Study text START
Illustrated by Erin Rommel
There are approximately 1,200 different terms for vagina and vulva, and more than 5000 euphemisms used to describe a period. Yet when it comes to actually saying the words ‘vagina,’ ‘vulva’ or ‘period’ out loud, many of us cower and cringe with shame.
A study exploring attitudes around female genital slang found that 65% of respondents avoid using the words ‘vulva’ and ‘vagina,’ regarding them as embarrassing or offensive – and opting for euphemisms such as ‘fanny,’ ‘lady parts’ or ‘honey pot’ instead.
Period talk is met with similar disdain. When the UK government announced the abolition of the tampon tax earlier this year, the reaction on social media was littered with expressions of repulsion, with many insisting that the discussion should be kept ‘polite and private.’
This is a message that people who menstruate have heard and internalised throughout their lives.
Nearly half of girls aged 14-21 feel uncomfortable speaking about their period, according to research by Plan UK, with one in ten having been told not to talk about their periods in front of their parents.
There is a sexist double standard when it comes to talking about our health.
Study text END
Extracted information START
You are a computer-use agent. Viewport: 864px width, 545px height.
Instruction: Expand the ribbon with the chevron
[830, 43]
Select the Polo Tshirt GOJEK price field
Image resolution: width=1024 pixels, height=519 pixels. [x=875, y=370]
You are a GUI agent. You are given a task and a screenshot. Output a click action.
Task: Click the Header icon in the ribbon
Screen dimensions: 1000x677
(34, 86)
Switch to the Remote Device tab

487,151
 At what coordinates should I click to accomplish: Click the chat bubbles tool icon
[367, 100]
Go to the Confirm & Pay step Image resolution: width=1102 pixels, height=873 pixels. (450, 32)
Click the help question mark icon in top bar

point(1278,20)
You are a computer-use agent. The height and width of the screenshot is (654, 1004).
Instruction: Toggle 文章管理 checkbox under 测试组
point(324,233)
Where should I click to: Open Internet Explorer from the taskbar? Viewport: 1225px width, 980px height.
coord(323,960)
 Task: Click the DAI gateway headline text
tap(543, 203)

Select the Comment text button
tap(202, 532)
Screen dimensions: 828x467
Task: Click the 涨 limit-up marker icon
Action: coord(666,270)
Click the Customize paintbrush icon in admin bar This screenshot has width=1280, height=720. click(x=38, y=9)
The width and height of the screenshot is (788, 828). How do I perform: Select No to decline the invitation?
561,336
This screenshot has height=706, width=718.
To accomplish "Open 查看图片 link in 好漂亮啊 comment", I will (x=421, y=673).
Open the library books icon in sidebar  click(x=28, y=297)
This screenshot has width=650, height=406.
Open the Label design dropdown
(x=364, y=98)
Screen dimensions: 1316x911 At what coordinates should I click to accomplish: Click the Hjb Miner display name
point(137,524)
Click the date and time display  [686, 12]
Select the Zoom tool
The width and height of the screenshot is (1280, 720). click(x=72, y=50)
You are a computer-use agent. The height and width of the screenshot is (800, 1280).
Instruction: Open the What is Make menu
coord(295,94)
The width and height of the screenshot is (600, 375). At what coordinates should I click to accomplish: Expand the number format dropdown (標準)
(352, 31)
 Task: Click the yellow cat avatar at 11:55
Extracted information END
### Questions on the material
1. Using the article on words for genitals and periods, answer these:
(a) How many euphemisms are used to describe a period?
(b) What percentage of respondents in the study on female genital slang avoid using the words ‘vulva’ and ‘vagina’?
(c) According to the Plan UK research, how many girls aged 14-21 have been told not to talk about their periods in front of their parents?
2. Quote the article on words for genitals and periods, starting with "Illustrated by Erin" and going on through "or ‘honey pot’ instead.".

### List of answers
1.
(a) More than 5000.
(b) 65%.
(c) One in ten.

2.
Illustrated by Erin Rommel
There are approximately 1,200 different terms for vagina and vulva, and more than 5000 euphemisms used to describe a period. Yet when it comes to actually saying the words ‘vagina,’ ‘vulva’ or ‘period’ out loud, many of us cower and cringe with shame.
A study exploring attitudes around female genital slang found that 65% of respondents avoid using the words ‘vulva’ and ‘vagina,’ regarding them as embarrassing or offensive – and opting for euphemisms such as ‘fanny,’ ‘lady parts’ or ‘honey pot’ instead.